# The Plan. Morgan Arcade Cardiff



## owain (Dec 26, 2015)

Edit: Morgan Arcade not Royal Arcade

Have to say I am impressed with this place, casual, friendly and good decor.

So how was the coffee, I ordered a single espresso a blend of Ethiopian and Brazilian (love that they have an Ethiopian on the menu) they confirmed the varietals when asked. The espresso was the best I've had at an espresso bar so far, excellent temperature, fruits coming through, it would've been nice to have the Ethiopian as a single origin espresso, and they could use the blend for milk based drinks. But none the less excellent. Cost was £1.80 for a single, they also provided a glass of water to clear the pallet without being asked. Fantastic.


----------



## R6GYY (Nov 22, 2015)

I'll be in Cardiff Sept 7 for a couple of days, and this is on my must visit list.


----------



## owain (Dec 26, 2015)

R6GYY said:


> I'll be in Cardiff Sept 7 for a couple of days, and this is on my must visit list.


Brilliant, I hope you enjoy it ☕


----------



## R6GYY (Nov 22, 2015)

I did indeed enjoy it, partaking of a very nice flat white and having a little chat with Trevor Was lovely sitting in the balcony upstairs looking out over Morgan Arcade. It is a great spot to locate a cofee shop, at the fork where Morgan Arcade splits in two. I have no hesitation in recommending this. Also Coffee Barker in Castle Arcade.


----------



## owain (Dec 26, 2015)

R6GYY said:


> I did indeed enjoy it, partaking of a very nice flat white and having a little chat with Trevor Was lovely sitting in the balcony upstairs looking out over Morgan Arcade. It is a great spot to locate a cofee shop, at the fork where Morgan Arcade splits in two. I have no hesitation in recommending this. Also Coffee Barker in Castle Arcade.


Glad you enjoyed


----------



## PDub11 (Sep 28, 2016)

I'll have to check out this one and Coffee Barker.

Probably my favourite is either Kin+Ilk, Uncommon Ground Coffee or Little Man.


----------



## Flying_Vee (May 10, 2016)

I'm heading over to the Diff later for lashings of rugby but will try and get my mates to one of these at some point. Any new additions to consider?


----------



## Flying_Vee (May 10, 2016)

Ended up going to The Plan twice over the weekend. No sign of Trevor 

First visit had a delicious flat white. As the first was so good we went back on Sunday and unfortunately they were struggling with service. Breakfast wasn't great and the piccolo I had was screaming hot which knocked the hell out of all the sweet loveliness I was expecting. Shame. I suspect they were down on staff and this wasn't their usual standard of service but goes to show how easily things go wrong.

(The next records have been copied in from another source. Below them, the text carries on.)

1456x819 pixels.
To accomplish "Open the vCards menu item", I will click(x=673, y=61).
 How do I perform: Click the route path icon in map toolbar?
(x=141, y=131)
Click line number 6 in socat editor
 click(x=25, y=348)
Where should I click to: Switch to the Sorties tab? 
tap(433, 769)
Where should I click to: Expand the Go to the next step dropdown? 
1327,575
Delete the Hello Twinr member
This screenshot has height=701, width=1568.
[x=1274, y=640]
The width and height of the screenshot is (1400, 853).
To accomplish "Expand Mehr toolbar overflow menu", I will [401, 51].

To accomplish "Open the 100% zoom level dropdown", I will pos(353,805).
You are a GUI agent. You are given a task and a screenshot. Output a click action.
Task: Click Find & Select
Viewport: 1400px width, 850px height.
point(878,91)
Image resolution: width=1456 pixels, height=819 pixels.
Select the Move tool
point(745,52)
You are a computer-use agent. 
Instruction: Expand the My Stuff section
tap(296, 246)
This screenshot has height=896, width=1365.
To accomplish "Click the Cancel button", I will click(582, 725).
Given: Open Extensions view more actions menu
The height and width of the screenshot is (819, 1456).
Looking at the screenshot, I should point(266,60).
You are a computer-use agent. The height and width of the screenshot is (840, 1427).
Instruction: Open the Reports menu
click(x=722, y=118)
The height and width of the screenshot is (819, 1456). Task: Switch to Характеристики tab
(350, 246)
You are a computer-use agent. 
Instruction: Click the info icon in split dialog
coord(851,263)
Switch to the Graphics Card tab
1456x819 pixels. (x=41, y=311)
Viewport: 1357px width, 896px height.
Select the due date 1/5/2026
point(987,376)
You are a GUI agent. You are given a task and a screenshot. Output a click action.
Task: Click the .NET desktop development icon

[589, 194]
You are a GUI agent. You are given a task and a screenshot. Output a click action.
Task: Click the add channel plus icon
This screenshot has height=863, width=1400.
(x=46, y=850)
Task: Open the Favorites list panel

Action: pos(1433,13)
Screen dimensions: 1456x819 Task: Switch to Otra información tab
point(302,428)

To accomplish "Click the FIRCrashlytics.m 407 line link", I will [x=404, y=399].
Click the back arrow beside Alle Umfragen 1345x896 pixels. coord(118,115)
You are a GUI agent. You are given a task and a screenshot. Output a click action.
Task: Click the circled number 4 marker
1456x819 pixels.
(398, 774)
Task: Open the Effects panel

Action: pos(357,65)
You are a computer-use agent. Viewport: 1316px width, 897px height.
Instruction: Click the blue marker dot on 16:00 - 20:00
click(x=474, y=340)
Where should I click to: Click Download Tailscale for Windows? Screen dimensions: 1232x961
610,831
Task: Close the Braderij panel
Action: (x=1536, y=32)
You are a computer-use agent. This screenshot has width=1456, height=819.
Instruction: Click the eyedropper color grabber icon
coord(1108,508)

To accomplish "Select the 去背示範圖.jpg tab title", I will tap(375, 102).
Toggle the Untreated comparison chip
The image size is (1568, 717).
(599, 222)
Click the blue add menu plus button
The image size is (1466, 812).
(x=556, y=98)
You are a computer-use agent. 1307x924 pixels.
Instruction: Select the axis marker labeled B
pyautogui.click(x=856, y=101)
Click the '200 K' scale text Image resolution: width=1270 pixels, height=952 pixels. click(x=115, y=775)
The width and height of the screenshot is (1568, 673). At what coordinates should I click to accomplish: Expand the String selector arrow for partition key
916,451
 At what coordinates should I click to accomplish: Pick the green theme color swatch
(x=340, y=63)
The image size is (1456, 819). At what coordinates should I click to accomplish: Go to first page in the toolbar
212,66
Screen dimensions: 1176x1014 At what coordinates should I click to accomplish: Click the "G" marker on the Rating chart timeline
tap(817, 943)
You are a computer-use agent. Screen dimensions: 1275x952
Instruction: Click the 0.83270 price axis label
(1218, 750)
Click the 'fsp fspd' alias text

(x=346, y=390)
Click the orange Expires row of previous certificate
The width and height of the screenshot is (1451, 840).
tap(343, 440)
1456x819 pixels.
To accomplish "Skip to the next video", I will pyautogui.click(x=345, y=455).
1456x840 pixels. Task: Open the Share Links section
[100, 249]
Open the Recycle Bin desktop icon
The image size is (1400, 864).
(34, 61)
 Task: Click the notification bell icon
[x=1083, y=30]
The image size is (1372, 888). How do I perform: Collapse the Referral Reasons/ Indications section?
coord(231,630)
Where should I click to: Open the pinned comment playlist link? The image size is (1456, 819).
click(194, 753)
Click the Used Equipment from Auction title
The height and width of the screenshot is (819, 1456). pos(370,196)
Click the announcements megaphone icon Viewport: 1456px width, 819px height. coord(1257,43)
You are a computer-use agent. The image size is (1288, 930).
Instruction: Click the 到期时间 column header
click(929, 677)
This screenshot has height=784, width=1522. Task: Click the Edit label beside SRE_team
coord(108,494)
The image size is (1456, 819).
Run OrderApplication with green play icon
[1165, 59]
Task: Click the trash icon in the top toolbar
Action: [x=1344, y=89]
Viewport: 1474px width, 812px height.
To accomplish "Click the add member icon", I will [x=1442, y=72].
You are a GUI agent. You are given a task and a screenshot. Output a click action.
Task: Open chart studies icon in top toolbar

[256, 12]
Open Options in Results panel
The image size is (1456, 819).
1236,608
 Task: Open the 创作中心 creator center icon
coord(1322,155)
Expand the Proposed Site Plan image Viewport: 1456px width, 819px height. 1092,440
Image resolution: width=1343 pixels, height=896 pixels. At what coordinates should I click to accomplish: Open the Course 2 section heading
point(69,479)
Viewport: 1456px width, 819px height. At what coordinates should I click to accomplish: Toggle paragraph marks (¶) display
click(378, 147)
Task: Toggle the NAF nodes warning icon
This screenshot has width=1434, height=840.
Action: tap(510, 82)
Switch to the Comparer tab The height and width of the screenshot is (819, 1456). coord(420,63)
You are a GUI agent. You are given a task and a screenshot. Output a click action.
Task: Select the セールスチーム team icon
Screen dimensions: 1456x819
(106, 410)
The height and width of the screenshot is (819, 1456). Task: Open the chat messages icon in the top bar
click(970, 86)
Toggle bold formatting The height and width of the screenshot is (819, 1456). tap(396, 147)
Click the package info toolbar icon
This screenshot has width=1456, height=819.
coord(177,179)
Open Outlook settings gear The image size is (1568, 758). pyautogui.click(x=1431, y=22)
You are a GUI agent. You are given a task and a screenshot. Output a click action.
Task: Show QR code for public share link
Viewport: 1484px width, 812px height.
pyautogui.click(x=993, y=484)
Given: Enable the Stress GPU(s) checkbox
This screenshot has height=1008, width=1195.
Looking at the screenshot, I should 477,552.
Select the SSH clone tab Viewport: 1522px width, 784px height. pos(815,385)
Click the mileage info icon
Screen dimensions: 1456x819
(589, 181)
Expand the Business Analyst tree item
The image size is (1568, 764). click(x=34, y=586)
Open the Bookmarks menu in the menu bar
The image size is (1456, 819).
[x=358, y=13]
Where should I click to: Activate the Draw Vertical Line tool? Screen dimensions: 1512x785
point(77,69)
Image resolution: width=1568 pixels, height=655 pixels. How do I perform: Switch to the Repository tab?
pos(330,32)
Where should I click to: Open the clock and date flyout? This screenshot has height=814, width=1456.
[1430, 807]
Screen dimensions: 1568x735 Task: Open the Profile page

One bonus was I picked up a copy of the South West and Wales independent coffee guide


----------



## dr.chris (Nov 13, 2014)

Its been a few years since I went there and it did depend a lot on who did the coffees, but the espresso I had made by Trevor was probably the best I have ever had out and about (not that I get out enough)


----------